As you compose fuzzy operations your errors multiply! Nobody is asking for perfection, but this tool seems to me a straightforward way to launder bad data. If you want to do a quick check of an idea then it's probably great, but if you're going to be rigorous and use hard data and reproducible, understandable methods then I don't think it offers anything. The plea for citations at the end of the readme also rubs me the wrong way.

▲

anishathalye a day ago | parent [-]

I think semantic data processing in this style has a nonempty set of use cases (e.g., I find the fuzzy sorting of arXiv papers to be useful, I find the examples in the docs representative of some real-world tasks where this style of data processing makes sense, and I find many of the motivating examples and use cases in the academic work compelling). At the same time, I think there are many tasks for which this approach is not the right one to use.

Sorry you didn't like the wording in the README, that was not the intention. I like to give people a canonical form they can copy-paste if they want to cite the work, things have been a mess for many of my other GitHub repos, which makes it hard to find who is using the work (which can be really informative for improving the software, and I often follow-up with authors of papers via email etc.). For example, I heard about Amazon MemoryDB because they use Porcupine (https://dl.acm.org/doi/pdf/10.1145/3626246.3653380). Appreciate you sharing your feelings; I stripped the text from the README; if you have additional suggestions, would appreciate your comments or a PR.

▲

adastra22 a day ago | parent | next [-]

FWIW it doesn't serve as a great example because the ordering is not obvious. I think that is what GP was reacting to. When I say "sort a list of presidents by how right-leaning they are" in any other context people would probably assume the MOST right-leaning president to be listed first. It took me a moment to remember that Pythons 'sort' would be in ascending order by default.
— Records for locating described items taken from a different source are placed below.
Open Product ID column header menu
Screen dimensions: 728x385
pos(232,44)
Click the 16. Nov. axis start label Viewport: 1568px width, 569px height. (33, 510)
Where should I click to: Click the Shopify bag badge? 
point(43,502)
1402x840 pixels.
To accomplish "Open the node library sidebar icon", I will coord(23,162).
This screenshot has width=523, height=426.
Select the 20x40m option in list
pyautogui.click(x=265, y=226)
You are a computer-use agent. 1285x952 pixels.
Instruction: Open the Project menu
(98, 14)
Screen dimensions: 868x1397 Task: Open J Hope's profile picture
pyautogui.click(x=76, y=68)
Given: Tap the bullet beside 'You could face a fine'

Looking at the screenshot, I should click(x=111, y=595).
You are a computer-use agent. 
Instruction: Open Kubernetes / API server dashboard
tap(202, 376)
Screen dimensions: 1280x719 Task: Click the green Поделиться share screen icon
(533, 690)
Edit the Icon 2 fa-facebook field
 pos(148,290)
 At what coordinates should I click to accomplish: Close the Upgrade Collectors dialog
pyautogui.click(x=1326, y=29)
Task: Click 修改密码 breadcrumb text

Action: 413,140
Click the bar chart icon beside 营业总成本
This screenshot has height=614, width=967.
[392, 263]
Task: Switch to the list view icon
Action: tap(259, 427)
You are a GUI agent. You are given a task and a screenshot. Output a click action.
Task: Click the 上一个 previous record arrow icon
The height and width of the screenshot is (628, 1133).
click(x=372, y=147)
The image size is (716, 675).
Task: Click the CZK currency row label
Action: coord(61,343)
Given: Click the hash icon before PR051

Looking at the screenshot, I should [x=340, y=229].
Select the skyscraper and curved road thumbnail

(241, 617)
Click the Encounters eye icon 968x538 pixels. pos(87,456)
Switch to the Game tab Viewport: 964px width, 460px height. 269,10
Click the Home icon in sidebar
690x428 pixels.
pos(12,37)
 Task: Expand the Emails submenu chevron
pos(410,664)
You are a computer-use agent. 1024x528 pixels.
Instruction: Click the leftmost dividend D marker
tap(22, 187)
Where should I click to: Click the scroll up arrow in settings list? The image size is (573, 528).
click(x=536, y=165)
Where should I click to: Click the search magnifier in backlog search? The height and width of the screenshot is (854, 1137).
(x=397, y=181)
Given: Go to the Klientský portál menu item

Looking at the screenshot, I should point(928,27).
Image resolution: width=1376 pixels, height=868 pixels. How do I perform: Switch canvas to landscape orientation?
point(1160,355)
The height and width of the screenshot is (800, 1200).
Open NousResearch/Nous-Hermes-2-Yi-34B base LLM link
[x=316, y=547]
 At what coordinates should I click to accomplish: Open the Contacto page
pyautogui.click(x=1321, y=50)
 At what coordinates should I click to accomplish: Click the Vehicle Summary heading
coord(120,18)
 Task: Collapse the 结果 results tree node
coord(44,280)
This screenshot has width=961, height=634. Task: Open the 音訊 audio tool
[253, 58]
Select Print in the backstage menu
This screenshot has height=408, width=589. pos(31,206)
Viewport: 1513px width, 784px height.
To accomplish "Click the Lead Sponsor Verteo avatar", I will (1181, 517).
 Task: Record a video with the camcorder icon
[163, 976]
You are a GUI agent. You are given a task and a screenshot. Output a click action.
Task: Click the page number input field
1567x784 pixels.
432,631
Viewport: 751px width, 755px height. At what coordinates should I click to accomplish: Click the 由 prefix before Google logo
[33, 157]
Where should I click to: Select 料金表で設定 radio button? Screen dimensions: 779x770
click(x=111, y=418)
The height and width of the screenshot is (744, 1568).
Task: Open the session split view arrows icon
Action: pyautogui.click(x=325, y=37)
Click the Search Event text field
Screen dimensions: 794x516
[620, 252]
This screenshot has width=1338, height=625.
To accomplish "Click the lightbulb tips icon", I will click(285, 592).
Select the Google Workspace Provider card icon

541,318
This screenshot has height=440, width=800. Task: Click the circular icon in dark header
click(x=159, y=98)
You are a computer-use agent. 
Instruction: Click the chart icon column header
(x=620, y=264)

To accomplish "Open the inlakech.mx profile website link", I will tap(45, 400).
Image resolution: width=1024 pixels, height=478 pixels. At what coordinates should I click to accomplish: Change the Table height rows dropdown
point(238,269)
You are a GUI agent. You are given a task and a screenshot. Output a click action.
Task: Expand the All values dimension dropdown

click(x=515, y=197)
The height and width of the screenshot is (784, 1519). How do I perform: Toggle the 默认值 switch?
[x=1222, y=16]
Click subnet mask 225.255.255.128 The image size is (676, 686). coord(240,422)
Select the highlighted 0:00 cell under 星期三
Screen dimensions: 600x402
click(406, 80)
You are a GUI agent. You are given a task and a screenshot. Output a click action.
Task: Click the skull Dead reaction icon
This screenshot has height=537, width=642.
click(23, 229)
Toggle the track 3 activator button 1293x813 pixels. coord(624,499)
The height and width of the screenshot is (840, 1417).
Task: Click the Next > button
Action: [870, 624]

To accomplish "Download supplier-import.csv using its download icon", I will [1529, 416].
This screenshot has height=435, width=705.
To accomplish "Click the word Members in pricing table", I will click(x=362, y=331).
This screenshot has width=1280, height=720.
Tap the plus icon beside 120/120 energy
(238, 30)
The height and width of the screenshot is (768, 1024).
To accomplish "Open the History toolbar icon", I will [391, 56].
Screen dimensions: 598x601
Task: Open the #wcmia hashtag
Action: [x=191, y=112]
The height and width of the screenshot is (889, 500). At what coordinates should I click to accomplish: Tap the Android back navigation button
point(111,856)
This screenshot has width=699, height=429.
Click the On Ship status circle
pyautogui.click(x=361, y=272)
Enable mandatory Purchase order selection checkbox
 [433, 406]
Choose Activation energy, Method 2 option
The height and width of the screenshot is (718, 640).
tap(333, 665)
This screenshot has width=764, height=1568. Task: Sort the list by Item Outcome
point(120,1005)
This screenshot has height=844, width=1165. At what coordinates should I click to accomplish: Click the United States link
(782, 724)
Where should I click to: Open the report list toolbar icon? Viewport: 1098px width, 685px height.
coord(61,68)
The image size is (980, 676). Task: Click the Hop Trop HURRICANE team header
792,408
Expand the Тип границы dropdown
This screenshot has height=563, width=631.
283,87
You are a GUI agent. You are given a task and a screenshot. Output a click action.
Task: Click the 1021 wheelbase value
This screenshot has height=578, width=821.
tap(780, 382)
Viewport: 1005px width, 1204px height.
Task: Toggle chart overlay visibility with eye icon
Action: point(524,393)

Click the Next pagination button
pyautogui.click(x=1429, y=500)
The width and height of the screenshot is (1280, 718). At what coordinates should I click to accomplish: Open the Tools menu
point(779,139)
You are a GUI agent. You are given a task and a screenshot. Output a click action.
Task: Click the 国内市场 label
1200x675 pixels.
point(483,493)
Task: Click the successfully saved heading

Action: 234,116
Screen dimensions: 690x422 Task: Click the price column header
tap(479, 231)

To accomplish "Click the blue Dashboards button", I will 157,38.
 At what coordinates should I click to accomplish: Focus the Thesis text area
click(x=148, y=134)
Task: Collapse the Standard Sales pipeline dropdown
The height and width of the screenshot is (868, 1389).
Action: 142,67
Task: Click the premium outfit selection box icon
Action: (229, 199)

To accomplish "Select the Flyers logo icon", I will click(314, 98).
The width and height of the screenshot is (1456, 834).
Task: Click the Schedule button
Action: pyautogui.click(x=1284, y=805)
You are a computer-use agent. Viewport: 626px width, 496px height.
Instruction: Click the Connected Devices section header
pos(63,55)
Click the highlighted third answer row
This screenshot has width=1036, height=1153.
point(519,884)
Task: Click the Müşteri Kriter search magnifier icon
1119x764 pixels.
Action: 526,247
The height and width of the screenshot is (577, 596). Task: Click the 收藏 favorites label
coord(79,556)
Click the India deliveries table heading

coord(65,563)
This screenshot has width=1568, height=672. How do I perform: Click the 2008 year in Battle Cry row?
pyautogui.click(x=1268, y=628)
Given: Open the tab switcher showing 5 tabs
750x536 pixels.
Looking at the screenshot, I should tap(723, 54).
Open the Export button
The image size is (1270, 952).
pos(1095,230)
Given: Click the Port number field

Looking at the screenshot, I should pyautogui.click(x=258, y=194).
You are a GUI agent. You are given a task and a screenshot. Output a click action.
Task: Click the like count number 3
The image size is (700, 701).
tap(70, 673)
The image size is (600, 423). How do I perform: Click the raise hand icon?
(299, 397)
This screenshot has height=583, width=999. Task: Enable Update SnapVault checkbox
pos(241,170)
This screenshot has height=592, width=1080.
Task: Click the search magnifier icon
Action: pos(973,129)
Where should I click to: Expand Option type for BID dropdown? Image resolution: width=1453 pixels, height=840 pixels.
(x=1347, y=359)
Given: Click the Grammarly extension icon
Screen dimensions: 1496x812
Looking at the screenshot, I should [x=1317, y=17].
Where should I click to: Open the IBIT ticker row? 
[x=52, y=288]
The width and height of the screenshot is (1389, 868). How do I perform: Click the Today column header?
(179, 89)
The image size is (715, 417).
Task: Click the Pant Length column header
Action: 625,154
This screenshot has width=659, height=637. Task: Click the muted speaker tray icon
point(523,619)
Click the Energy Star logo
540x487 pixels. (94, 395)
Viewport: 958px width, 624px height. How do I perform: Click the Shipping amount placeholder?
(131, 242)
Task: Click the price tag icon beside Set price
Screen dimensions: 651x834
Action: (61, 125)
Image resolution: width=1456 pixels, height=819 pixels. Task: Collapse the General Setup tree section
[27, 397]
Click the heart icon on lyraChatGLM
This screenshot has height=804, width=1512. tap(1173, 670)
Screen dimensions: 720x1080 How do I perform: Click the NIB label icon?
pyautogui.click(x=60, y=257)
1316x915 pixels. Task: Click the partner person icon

	▲	anishathalye a day ago \| parent [-]
		Good point, I see how the example can be confusing. Updated the example to have `reverse=True` and a comment, hopefully that clarifies things.

▲

Y_Y a day ago | parent | prev [-]

Thank you for engaging with me so politely and constructively. I care probably more than I should about good science and honesty in academia, and so I feel compelled to push back in cases where I see things like: blatant overstating of capabilities, artificially farming citations.

This case seems to have been a false positive. Surely people will misuse your tool,but that's not your responsibility, as long as you haven't mislead them to begin with. Good luck with the project, I hope to someday need to cite the software myself.

	▲	anishathalye a day ago \| parent [-]
		For sure! I share your feelings about good science and honesty in academia :)